Visión distinta del lujo
Desde su apertura, Rodavento apostó por una visión distinta del lujo en México: una hospitalidad centrada en la experiencia del entorno. Sus habitaciones, suites y tiendas elevadas entre los árboles permiten despertar rodeado de bosque, agua y aire frío de montaña. La arquitectura combina líneas contemporáneas con materiales naturales, logrando espacios cálidos y sofisticados que conservan una sensación de aventura constante. Plataformas de madera, terrazas privadas y senderos rodeados de vegetación hacen que la estancia se sienta casi suspendida dentro del bosque.

El corazón del hotel es su lago artificial, alrededor del cual se desarrollan muchas de las experiencias que distinguen a Rodavento. Durante el día, el reflejo de los árboles transforma el paisaje en una escena tranquila y contemplativa; por las noches, las luces cálidas, las fogatas y el sonido del agua crean una atmósfera íntima y silenciosa. El hotel ha construido una identidad ligada al bienestar y a la desconexión consciente, algo que se percibe especialmente en su Forest Spa, diseñado entre árboles y pequeños arroyos naturales. El espacio incluye hammam, sauna, piscinas de contraste y tratamientos inspirados en el agua y la relajación profunda.

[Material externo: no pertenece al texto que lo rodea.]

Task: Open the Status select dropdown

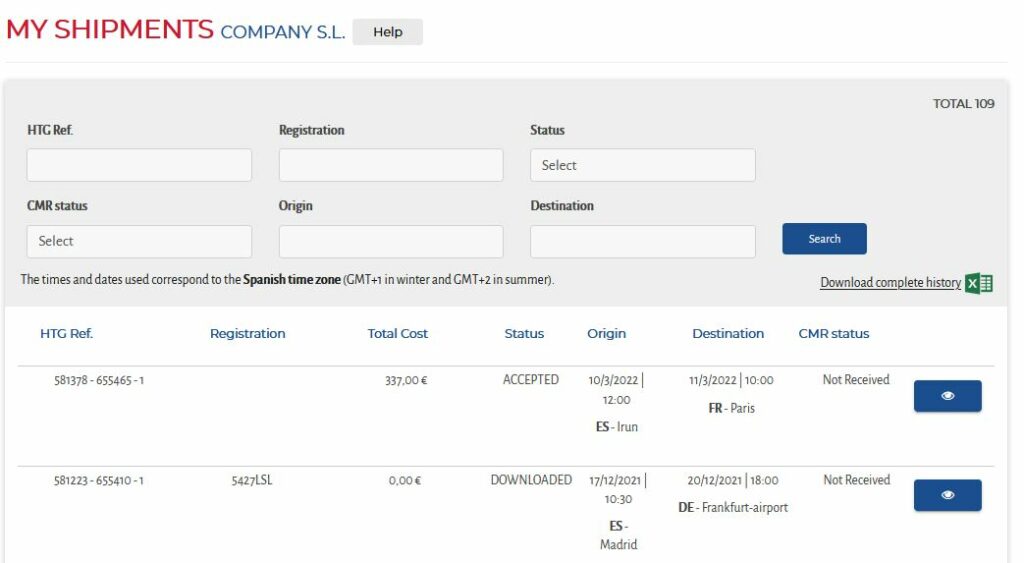Action: 643,165
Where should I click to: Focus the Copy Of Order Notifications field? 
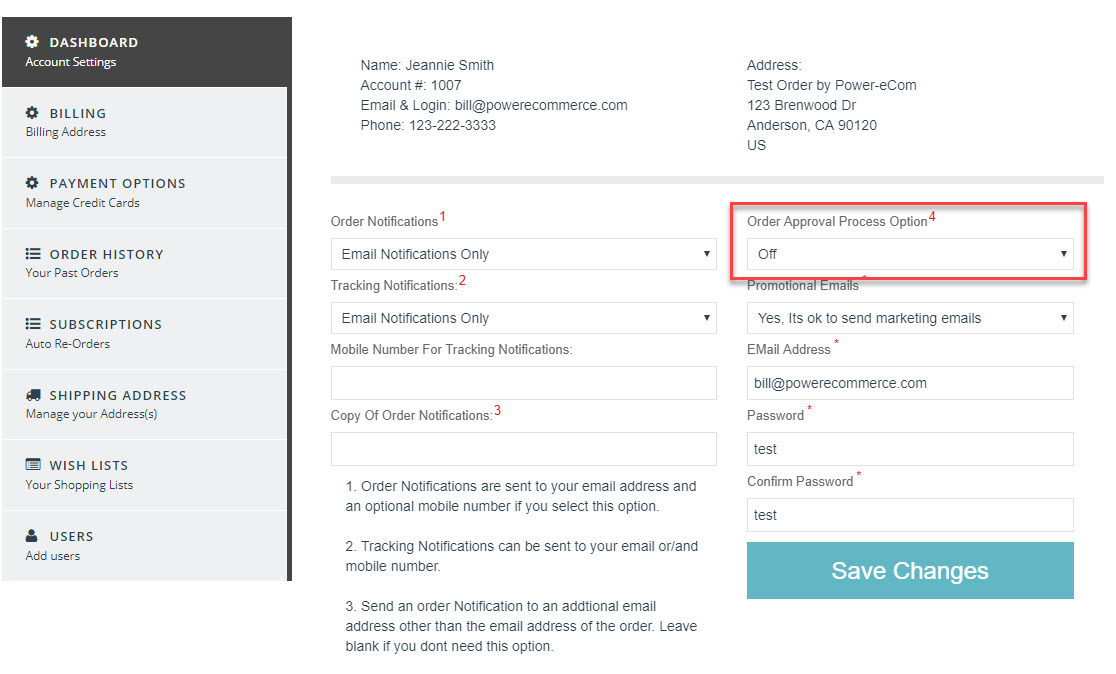coord(523,449)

Gastronomía como eje central
La gastronomía ocupa también un lugar central dentro de la experiencia. La Cocina Rodavento, encabezada por el chef Efraín Mondragón, trabaja con ingredientes frescos y de temporada en una propuesta que mezcla cocina reconfortante, producto local y recetas honestas. Entre sus platillos más representativos destacan la pizza de hongos silvestres, la trucha fresca, el pollo orgánico y los churros hechos en casa. El restaurante, abierto hacia el lago y el bosque, convierte cada comida en una prolongación del paisaje.

Memoria del paisaje
Rodavento ha contribuido además a consolidar la imagen contemporánea de Valle de Bravo como un destino donde conviven naturaleza, diseño, aventura y hospitalidad de alto nivel. A pocas horas de la Ciudad de México, Valle mantiene una mezcla particular entre pueblo tradicional y refugio sofisticado de fin de semana, con actividades que van desde el parapente y el kayak hasta recorridos por bosques y cascadas. Dentro de ese escenario, Rodavento se ha posicionado como uno de los hoteles más reconocidos de la región por su capacidad de ofrecer aislamiento, calma y experiencias cuidadosamente curadas.
La sensación que permanece después de una estancia en Rodavento es la memoria del paisaje: el olor de la madera húmeda después de la lluvia, las mañanas cubiertas de neblina, las cenas iluminadas por velas junto al agua y la impresión de haber encontrado un lugar donde el bosque marca el ritmo de cada día.